Return the personal update that comes first below, in full and word for word.

## Excerpt to read

------------------------------------------------------------

I just thought I'd give ya'all a breif update....
Brandie is doing a hell of a lot better, not 100% but hey...She's alive and I'm sure glad about that. Her docs all agree pretty much that they thyroid has to come out..now it's just a matter of finding out what blood disorder she has and then setting a date, bridging her off of the blood thinners, doing it, then putting her back on them again.
She's still up and running around, chapping my hide about stuff, keeping me in line...showing me that she is my light at the end of my tunnel when my depression hits. And it got bad for a while there, I shut down and didn't talk to anyone, didn't know what to say and finally just had a break down at my doc's office and I have since been feeling a little better. It's only been about 2 weeks, but still. I have been taking my anti-depressants...though I forgot yesterday, took them today though. And I have agreed to see a counselor. So I have to get on that soon.
Also,Her and I have finally decided...with the help of our doctor...that it's time and would be good for my physical and mental health to start testosterone. He said that he thinks it will help alot with my depression, since this is what it mainly steams from. And Brandie and I have already set up the boundries and what not. I have done extensive research on the pro's and con's of the use of T. I always study up on it, read presonal experiances and I run a support site for friends family of trans male's and female's.
I have links on that page, as well as alot of other imformational links. One thing I think every parent should look into is either P-Flag, or read up on what is going on with their child, adult or adolecent. There are alot of books out there, extensive articles online, online support/therapy groups...and even on YouTube you can just put in Transgender in the search engine and it will bring up alot of good things as well as alot of weird things.
With my parents Im blessed. I know that it's hard especially for my mom, and I understand that. I was born as a little girl, but she always knew I was "differnt". And she has been supportive of me through out my whole life. Like I told her, to her and my family I will aways be the daughter, the grand daughter, neice, aunt, what ever. But for me, for my everyday life...Im that guy on the street walkin around with a smile, the husband that loves his wife for all that she is, the friend that people lean on when things are rough. I am Reese. And because my parents gave me my bio name, I would like their help in picking a more approriate middle name for me.

------------------------------------------------------------

## Provided data
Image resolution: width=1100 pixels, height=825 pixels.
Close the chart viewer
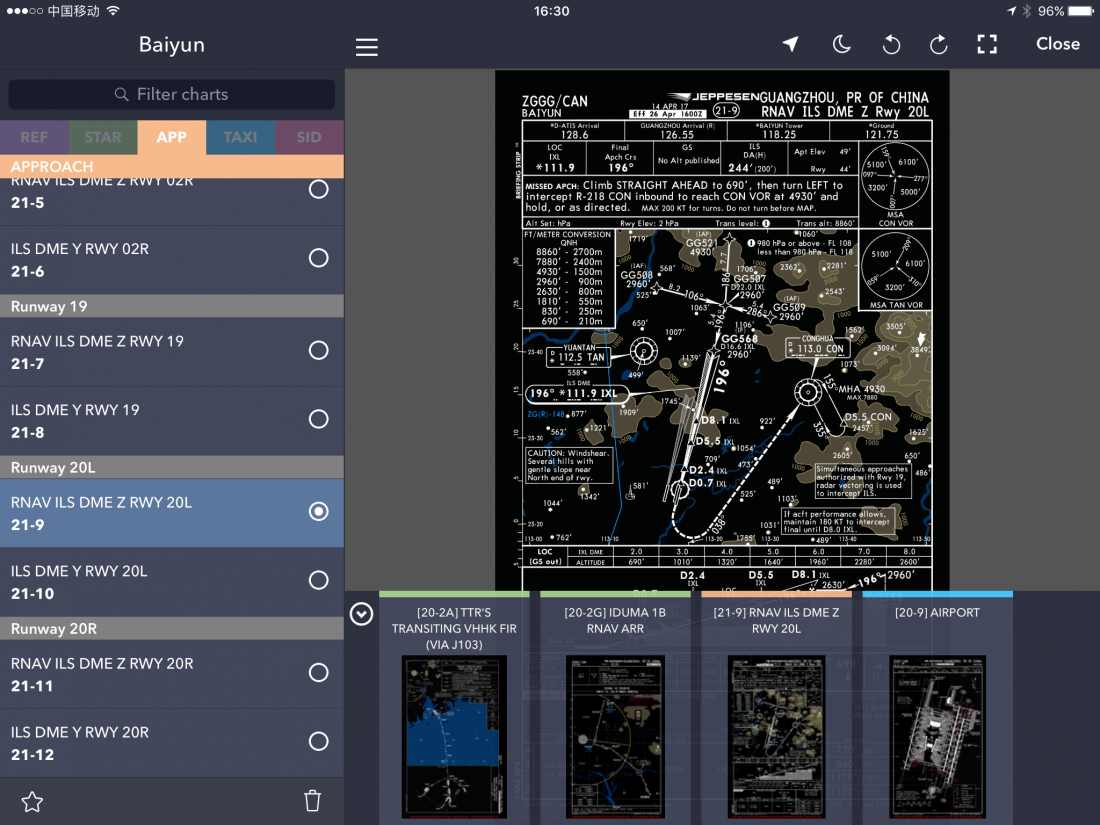tap(1058, 44)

------------------------------------------------------------

## Response below
I just thought I'd give ya'all a breif update....
Brandie is doing a hell of a lot better, not 100% but hey...She's alive and I'm sure glad about that. Her docs all agree pretty much that they thyroid has to come out..now it's just a matter of finding out what blood disorder she has and then setting a date, bridging her off of the blood thinners, doing it, then putting her back on them again.
She's still up and running around, chapping my hide about stuff, keeping me in line...showing me that she is my light at the end of my tunnel when my depression hits. And it got bad for a while there, I shut down and didn't talk to anyone, didn't know what to say and finally just had a break down at my doc's office and I have since been feeling a little better. It's only been about 2 weeks, but still. I have been taking my anti-depressants...though I forgot yesterday, took them today though. And I have agreed to see a counselor. So I have to get on that soon.
Also,Her and I have finally decided...with the help of our doctor...that it's time and would be good for my physical and mental health to start testosterone. He said that he thinks it will help alot with my depression, since this is what it mainly steams from. And Brandie and I have already set up the boundries and what not. I have done extensive research on the pro's and con's of the use of T. I always study up on it, read presonal experiances and I run a support site for friends family of trans male's and female's.
I have links on that page, as well as alot of other imformational links. One thing I think every parent should look into is either P-Flag, or read up on what is going on with their child, adult or adolecent. There are alot of books out there, extensive articles online, online support/therapy groups...and even on YouTube you can just put in Transgender in the search engine and it will bring up alot of good things as well as alot of weird things.
With my parents Im blessed. I know that it's hard especially for my mom, and I understand that. I was born as a little girl, but she always knew I was "differnt". And she has been supportive of me through out my whole life. Like I told her, to her and my family I will aways be the daughter, the grand daughter, neice, aunt, what ever. But for me, for my everyday life...Im that guy on the street walkin around with a smile, the husband that loves his wife for all that she is, the friend that people lean on when things are rough. I am Reese. And because my parents gave me my bio name, I would like their help in picking a more approriate middle name for me.